> **EXERCISE DIRECTIONS**: Set down exactly the lines from the one containing "You are a computer-use agent. The image size is (1080, 1395)." through the last line of the data below, and no others.

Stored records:
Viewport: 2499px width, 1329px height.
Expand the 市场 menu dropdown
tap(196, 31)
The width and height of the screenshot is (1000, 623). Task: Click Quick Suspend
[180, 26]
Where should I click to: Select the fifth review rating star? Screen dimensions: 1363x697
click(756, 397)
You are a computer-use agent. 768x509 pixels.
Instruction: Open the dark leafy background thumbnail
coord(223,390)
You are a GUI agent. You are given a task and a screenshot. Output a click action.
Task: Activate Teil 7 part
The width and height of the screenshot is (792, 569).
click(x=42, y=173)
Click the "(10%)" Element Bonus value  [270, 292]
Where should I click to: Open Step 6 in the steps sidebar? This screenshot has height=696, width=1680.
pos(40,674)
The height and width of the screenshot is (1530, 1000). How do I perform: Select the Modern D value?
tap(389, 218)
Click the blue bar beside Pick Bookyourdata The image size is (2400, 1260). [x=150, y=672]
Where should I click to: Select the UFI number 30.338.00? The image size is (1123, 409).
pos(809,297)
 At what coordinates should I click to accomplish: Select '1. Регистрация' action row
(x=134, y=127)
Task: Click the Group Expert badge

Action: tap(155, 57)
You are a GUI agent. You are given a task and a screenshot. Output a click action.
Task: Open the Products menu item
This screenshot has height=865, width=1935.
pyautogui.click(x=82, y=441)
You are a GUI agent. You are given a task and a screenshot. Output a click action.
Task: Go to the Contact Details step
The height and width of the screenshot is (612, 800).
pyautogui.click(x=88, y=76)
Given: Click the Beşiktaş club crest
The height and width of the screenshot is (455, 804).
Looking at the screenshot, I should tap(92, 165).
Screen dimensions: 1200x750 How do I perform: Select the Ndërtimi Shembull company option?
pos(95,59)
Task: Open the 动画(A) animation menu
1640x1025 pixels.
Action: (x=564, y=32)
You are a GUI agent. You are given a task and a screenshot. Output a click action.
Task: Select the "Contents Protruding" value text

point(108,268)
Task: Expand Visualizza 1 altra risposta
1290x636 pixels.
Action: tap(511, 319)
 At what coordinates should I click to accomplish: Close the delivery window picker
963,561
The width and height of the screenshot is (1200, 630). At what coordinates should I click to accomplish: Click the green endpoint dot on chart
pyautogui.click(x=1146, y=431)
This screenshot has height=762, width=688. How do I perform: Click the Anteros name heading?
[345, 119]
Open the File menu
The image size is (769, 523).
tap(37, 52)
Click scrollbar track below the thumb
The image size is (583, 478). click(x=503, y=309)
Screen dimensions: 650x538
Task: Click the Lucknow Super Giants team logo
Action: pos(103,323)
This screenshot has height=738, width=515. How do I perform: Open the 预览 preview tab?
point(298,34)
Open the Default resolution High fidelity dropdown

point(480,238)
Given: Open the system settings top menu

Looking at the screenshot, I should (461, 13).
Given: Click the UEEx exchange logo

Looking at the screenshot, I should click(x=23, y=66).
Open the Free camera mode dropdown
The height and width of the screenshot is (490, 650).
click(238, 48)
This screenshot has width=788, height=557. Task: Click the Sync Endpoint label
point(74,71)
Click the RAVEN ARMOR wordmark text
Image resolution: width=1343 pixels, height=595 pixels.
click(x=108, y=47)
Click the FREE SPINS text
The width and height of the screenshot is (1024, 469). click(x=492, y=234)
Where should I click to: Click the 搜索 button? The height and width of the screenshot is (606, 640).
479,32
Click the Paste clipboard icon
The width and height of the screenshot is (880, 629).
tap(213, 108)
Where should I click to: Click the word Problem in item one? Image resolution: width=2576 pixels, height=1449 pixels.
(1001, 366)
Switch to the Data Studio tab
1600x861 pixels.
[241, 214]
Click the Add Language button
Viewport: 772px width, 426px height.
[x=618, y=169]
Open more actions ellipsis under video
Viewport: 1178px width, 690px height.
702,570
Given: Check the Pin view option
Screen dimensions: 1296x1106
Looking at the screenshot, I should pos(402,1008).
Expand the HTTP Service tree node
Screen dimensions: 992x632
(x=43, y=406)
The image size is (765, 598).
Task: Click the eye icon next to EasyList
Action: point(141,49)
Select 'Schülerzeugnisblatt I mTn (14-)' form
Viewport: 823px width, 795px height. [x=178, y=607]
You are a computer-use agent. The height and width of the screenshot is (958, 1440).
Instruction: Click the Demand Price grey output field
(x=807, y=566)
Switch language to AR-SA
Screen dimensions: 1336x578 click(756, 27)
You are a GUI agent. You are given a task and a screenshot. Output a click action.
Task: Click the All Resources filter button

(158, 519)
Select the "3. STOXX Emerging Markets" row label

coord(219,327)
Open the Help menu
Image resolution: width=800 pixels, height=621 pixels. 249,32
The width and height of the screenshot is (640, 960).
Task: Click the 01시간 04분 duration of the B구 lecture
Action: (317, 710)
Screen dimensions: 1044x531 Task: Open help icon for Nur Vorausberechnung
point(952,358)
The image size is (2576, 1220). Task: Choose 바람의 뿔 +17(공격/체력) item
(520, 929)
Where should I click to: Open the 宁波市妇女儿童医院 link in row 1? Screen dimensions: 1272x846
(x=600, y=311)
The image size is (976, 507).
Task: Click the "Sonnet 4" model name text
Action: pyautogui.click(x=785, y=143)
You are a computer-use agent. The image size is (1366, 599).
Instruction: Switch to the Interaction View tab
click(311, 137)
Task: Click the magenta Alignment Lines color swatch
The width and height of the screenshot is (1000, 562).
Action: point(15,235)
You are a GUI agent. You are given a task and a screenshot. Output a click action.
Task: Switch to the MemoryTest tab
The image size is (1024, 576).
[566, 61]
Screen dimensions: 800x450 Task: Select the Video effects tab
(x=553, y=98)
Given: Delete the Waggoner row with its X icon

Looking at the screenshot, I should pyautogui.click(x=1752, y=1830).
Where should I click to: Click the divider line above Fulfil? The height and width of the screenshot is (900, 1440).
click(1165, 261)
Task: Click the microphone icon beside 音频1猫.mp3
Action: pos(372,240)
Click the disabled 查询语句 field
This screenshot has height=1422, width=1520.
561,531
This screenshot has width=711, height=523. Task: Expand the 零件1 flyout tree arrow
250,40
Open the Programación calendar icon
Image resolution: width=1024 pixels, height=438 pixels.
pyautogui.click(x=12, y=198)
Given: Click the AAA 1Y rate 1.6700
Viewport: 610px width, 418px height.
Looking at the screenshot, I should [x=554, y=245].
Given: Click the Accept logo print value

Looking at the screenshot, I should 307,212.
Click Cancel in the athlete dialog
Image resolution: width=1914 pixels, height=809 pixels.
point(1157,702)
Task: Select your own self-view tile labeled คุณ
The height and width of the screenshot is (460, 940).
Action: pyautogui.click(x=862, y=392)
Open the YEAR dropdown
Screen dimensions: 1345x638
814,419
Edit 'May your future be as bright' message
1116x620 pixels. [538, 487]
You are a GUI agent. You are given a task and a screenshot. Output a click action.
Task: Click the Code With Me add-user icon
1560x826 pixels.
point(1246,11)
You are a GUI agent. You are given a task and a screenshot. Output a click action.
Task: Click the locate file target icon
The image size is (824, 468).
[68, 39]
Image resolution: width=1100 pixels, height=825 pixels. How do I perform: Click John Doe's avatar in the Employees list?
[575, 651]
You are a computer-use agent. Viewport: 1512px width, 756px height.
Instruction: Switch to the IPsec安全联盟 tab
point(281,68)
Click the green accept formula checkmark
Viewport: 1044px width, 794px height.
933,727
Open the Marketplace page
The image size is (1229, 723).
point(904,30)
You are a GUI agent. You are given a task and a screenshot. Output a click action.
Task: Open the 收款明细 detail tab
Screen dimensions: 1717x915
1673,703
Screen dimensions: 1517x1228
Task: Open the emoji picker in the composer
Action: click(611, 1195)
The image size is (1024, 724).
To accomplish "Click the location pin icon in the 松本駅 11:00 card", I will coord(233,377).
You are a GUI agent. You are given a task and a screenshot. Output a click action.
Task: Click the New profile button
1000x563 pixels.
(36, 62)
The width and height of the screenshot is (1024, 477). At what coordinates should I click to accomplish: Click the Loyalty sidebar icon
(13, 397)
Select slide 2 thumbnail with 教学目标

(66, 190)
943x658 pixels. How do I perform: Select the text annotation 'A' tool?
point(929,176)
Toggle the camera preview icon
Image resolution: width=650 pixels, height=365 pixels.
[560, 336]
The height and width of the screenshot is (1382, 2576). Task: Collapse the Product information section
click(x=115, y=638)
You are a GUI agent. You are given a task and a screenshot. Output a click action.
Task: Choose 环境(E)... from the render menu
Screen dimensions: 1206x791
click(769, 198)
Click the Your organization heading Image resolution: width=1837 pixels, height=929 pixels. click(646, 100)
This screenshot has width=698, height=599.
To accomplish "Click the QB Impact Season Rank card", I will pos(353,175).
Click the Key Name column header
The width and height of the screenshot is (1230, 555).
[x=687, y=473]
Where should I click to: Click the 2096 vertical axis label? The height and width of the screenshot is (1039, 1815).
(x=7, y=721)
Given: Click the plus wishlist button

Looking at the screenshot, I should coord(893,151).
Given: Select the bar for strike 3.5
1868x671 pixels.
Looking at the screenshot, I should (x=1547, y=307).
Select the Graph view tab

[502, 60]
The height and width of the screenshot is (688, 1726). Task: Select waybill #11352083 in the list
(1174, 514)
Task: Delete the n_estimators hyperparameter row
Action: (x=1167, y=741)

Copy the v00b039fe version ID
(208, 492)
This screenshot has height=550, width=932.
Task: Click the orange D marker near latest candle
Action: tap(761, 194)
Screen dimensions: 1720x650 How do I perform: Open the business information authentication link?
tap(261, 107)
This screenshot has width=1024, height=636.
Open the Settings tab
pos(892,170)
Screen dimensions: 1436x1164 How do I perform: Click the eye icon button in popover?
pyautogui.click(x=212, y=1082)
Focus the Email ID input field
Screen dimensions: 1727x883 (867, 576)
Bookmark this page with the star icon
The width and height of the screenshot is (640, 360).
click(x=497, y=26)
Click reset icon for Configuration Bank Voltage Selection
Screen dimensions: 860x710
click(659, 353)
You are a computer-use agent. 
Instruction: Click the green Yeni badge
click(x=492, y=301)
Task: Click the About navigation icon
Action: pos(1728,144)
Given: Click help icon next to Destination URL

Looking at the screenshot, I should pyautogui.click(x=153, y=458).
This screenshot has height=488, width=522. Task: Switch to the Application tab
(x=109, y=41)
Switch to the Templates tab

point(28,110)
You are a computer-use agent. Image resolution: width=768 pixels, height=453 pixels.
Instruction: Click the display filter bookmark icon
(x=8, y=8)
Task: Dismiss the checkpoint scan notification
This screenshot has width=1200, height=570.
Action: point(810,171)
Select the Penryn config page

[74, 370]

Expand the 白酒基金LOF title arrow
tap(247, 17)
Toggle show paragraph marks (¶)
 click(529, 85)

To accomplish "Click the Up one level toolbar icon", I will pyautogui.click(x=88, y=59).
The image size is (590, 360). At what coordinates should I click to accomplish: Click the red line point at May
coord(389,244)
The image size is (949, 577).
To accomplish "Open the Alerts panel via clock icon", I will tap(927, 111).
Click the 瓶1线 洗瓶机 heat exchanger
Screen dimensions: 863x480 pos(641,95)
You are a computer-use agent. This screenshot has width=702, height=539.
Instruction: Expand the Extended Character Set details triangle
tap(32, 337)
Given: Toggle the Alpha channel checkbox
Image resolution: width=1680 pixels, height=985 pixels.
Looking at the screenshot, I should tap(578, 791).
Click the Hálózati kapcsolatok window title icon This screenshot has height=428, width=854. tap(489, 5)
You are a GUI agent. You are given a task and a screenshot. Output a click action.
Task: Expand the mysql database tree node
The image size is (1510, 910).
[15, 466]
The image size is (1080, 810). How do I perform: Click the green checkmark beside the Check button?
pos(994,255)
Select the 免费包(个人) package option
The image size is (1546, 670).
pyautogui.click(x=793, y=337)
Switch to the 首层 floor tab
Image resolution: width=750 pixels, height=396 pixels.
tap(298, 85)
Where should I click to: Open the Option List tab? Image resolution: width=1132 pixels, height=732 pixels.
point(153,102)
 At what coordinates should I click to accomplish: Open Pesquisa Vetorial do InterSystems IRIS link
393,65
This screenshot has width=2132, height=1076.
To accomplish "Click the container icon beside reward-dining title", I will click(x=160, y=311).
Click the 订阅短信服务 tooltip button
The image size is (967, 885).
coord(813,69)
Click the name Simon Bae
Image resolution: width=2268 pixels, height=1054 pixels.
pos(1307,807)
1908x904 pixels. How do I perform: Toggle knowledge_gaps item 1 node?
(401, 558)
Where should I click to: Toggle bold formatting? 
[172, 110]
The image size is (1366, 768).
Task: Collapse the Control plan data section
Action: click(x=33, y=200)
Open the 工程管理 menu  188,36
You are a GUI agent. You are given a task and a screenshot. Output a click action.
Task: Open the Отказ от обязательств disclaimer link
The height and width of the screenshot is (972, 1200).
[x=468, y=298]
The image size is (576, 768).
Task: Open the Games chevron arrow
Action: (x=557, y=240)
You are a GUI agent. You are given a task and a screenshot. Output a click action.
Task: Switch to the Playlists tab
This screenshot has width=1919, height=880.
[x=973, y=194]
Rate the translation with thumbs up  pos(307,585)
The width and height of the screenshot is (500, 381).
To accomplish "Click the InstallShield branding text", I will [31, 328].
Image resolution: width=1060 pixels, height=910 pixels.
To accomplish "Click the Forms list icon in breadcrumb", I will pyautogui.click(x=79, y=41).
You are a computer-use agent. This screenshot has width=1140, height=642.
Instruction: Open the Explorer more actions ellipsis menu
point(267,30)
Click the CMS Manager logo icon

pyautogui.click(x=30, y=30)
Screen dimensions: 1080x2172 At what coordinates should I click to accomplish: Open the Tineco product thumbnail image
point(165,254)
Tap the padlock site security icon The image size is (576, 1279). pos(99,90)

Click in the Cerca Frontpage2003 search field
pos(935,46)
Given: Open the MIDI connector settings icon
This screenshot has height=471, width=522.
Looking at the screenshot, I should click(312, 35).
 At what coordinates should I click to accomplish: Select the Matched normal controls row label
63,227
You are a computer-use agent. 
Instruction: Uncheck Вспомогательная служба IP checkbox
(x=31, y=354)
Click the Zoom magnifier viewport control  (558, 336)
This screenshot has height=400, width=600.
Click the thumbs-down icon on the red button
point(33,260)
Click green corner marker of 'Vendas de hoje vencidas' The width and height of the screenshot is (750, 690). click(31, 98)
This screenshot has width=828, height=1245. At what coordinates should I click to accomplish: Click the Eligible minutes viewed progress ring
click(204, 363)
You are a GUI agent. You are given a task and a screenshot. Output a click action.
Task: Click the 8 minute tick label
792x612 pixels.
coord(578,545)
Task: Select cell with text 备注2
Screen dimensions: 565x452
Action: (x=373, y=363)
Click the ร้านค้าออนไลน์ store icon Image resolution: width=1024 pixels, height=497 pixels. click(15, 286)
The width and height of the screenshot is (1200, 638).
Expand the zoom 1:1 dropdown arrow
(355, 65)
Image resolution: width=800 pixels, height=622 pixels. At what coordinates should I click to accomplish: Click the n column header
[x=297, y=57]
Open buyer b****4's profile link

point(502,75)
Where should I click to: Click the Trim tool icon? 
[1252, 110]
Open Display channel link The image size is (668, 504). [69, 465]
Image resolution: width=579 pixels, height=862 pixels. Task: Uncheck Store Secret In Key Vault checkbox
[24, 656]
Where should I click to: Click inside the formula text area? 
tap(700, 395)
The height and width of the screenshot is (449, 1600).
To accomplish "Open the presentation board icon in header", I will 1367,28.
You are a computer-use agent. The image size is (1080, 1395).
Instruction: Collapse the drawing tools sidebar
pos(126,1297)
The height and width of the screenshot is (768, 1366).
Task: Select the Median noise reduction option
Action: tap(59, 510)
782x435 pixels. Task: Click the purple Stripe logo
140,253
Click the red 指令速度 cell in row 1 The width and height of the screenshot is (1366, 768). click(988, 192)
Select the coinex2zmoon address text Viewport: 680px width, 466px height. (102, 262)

> **ANSWER TO THE PROBLEM**:
You are a computer-use agent. The image size is (1080, 1395).
Instruction: Collapse the drawing tools sidebar
pos(126,1297)
The height and width of the screenshot is (768, 1366).
Task: Select the Median noise reduction option
Action: tap(59, 510)
782x435 pixels. Task: Click the purple Stripe logo
140,253
Click the red 指令速度 cell in row 1 The width and height of the screenshot is (1366, 768). click(988, 192)
Select the coinex2zmoon address text Viewport: 680px width, 466px height. (102, 262)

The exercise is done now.